In March I did an IRF Boot Camp Pilot Workshops. They use the Touch Sim. It was very good. The touch screens took some getting used to. They had one simulated 430 with real knobs that helped a lot. When my hanger is done I’m thinking of setting up something like this in it. Great practice.
They also use Pilot Edge for simulated ATC. Really amazing service. Great course too.
Jason mentioned PilotEdge, and I think it’s worth giving a bit more detail since we’re on the sim topic. I started using this Simulated ATC service about a month ago and it is fantastic! I wish I had found it sooner!!
You connect to the PilotEdge server through x-plane (very easy software install) and then fly in their designated area (Southern California and a bit of Nevada and Utah). You use actual radio frequencies tuned in an the Garmin 430 or Perspective, and you communicate with live controllers. They are serious about phraseology and radio technique (to discourage “gamers”), but also realize that almost everyone is there to learn. They even have a series of “ratings” that you progress through to give you more and more experience.
Between Flythissim and Pilotedge, it really doesn’t get any better for a home PC-based simulation. Info is on their website pilotedge.net/ and they give a free trial, so check them out. I have no connection to them, or financial incentive…just a satisfied user.
Thank you all for this very useful information. I will definitely go this route…am already in the process of purchasing a high-speced iMac to handle the job. Without this info I am sure my attempts to build a usable IF sim based on FSX would have flopped.
Just got my FlyThisSim set up in a cube at my office. I have to say that I was impressed with how professional the people are from ordering to delivery to installation.
I had a small scratch on one of the screens. No problem…they are shipping me a new one and I’ll ship the scratched one back.
I love good customer service and quality products. I cannot believe how real this works.

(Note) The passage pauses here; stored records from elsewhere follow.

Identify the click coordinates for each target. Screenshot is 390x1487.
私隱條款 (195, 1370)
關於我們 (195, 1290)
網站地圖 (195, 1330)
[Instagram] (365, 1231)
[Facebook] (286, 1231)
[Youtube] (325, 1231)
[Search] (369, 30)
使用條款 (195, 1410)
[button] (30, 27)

Nice set up! We bought ours sans the 3 added screens, but it still is quite realistic. I spent many an hour on it before I went for my transition training, as the leap from a '58 C175 with a single com radio, single VOR, and an ADF was a pretty big. I am now using it to practice for my instrument rating, and I think it’s probably the single best move I’ve made regarding aviation training. Saves tons of money and wear and tear on your plane. It’s also handy to get familiar unfamiliar with airports.
Eric,
Working on my IFR ticket currently. The 40 hours requirement for logged time starts to get costly and as others said, wears on your bird. I have G1 SR22 with avidyne MFD, stack of non-WAAS 430s, and ASPEN PRO in place of original Sandel HSI/VSI. Can you configure a similar setup for me with FAA certified version so I can log time? If so, I’d be interested to speak with you. Thanks,
Patrick
Yes, in fact they have this new feature where they can, if asked, fail a component remotely (eg pitot failure), and not tell you what they did, or when. You figure it out, and fly on. Amazing stuff!

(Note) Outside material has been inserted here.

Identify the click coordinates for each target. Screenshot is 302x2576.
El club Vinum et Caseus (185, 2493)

I’ve been asking them for almost two years now. Been holding off on getting one until they do. At sun n fun they were saying about 8 months. However I’m skeptical as I was told that last year also at sun n fun.
The beauty of the approach that flythissim has is it is just software. No hardware involved. Their product is the most flexible on the market. in a few seconds, you can configure the panel to match the training requirements. I am sure when the market size is large enough, they will add what customers want. That is what they have done to date.
You don’t see the Red Bird desktop trainer able to do what this one does? Also this one is far more realistic than any others on the market.
So…CATASTROPHE! I’ve been studying & writing CPL exams for the past 7 months and have only now purchased the powerful iMac for my Cirrus sim. Bought an expensive version of Windows and bought SIMAvio and the Avidyne plug-in.
Only to be told today by FlyThiSsim that their software will not run on a Mac not even in Windows Native mode:-(
Well, VMWare Fusion supports OpenGL, if that is the issue. X-Plane runs under it IIRC.
VMware Fusion 7 has 3D accelerated graphics support, allowing you to play most games that require DirectX 9.0c with Shader Model 3 or OpenGL 2.1 in Windows XP Service Pack 3, Windows Vista, Windows 7 and Windows 8 virtual machines.
I am using 2 mac mini computers - x-plane on one and flythissim on the other. X-plane runs on the mac OS. The other mac is set up with dual boot (mac OS and Windows XP Pro). It is set to boot to XP. The two macs are networked together. Works great.